- Excerpted text -
Accreditation is the external assessment of whether a general practice meets the RACGP Standards for general practices. It is conducted by an accreditation body that surveys the practice on a recurring 3-year cycle. The first cycle is initial accreditation. Every cycle after that is reaccreditation, which follows the same Standards but assumes the systems are already in place and looks for evidence of ongoing improvement, not just first-time setup.

The accreditation body sends one or more trained surveyors to the practice for an on-site assessment. The surveyors review documents, walk through the premises, observe systems in action, interview team members, and produce a report against the Standards. The practice either meets the Standards (accredited), meets them with conditions (a defined remediation period to close gaps), or does not meet them (a more serious remediation pathway). Most established Australian practices that have been through one cycle achieve straight accreditation on subsequent cycles, provided the systems have been maintained.

The practice manager is almost always the operational owner of the cycle. The principal GP or owner is the named accountable provider, but the day-to-day project management of evidence collection, policy review, staff training records, internal audit and survey preparation sits with the practice manager. A practice that runs accreditation as a stable cycle rather than a 3-yearly panic project will have a practice manager who has built a continuous-improvement rhythm into the standard week, not a one-off scramble in the months before reaccreditation.

RACGP Standards 5th edition: the foundation

The RACGP Standards for general practices, 5th edition, are the assessment framework Australian accreditation bodies survey against. Published by the Royal Australian College of General Practitioners (RACGP), the Standards describe what a safe, high-quality general practice looks like across governance, clinical care, communication, and the practice environment. The 5th edition is the current edition that AGPAL and Quality Practice Accreditation use today.

The Standards are organised into modules covering core areas of practice operations:

  • Practice services and patient experience. Access, triage, communication with patients, continuity of care, and the patient feedback mechanisms a practice runs.

- Supplied information -
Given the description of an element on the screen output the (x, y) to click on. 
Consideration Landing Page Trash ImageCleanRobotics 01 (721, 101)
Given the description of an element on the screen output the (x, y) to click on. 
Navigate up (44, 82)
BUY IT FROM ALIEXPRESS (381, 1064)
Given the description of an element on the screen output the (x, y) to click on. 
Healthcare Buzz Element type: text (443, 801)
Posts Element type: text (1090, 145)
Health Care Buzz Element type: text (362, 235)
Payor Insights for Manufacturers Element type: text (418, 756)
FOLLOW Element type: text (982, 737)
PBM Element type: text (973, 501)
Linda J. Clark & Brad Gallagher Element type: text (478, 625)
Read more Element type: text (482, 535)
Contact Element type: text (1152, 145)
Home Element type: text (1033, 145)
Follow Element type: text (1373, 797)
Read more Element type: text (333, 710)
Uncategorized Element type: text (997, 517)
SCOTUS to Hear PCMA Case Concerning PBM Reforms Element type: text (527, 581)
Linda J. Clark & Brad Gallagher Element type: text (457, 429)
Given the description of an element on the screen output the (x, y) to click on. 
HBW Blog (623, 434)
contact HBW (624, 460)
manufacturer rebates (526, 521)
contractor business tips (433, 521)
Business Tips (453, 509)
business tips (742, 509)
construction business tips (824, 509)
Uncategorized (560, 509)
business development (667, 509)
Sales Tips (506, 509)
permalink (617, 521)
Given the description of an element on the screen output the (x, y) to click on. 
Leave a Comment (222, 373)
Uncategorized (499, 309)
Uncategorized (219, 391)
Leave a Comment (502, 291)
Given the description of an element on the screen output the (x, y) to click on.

- What you should do -
Continue the passage on general practice accreditation from its last sentence, carrying on the list of Standards modules.

- Response -
  • Practice governance and management. The leadership, planning, financial management, risk management and accountability structures that hold the operation together.
  • Quality improvement. The PDSA-style continuous-improvement work the practice runs, evidence of cycles completed, and the way clinical and operational data drives change.
  • Clinical care. Care planning, chronic disease management, prescribing safety, results management, recall and reminder systems, and the clinical handover discipline.
  • Information management and privacy. Health-record systems, patient consent, privacy protection, breach management, and electronic records access controls.
  • Practice environment, infection prevention and equipment. Premises, infection prevention and control, sterilisation, cold-chain management, equipment maintenance, and the physical safety of the clinic.
  • Workforce and education. Staff credentialling, induction, ongoing training, mandatory competencies (CPR, infection control, child protection), and the records that prove it.

For the practice manager, the Standards translate into a long list of policies, procedures, training records, audit results, equipment registers, patient feedback summaries and quality-improvement evidence. None of it is optional. The way an experienced practice manager handles it is to map every Standard to a clear evidence source the team maintains continuously, so the accreditation visit becomes a moment of confirmation rather than a moment of construction.

For a deeper section-by-section walkthrough of the Standards from a practice manager’s perspective, see the RACGP Standards explained for practice managers. The current Standards are published at racgp.org.au and the practice manager should always treat that URL as the live source of truth, not any cached internal note.

AGPAL vs QPA: choosing your accreditor

Australia has two main accreditation bodies for general practice: AGPAL (Australian General Practice Accreditation Limited) and Quality Practice Accreditation (QPA, formerly known by other names in some practice records). Both are accredited to assess against the RACGP Standards. Both produce a comparable end result, an accreditation certificate that is recognised by Medicare, the Department of Health and Aged Care, PIP/WIP and the wider profession. Both follow a similar 3-year cycle.

The choice between them sits with the practice owners and is generally a once-per-cycle decision. The practice manager’s role is to know how each one operates, to run the cycle smoothly with whichever body the practice is contracted to, and to flag for the owners if there is any reason to consider a switch at the next renewal. Switching accreditors is operationally feasible but adds a small amount of transition friction; most practices stay with the same body across multiple cycles.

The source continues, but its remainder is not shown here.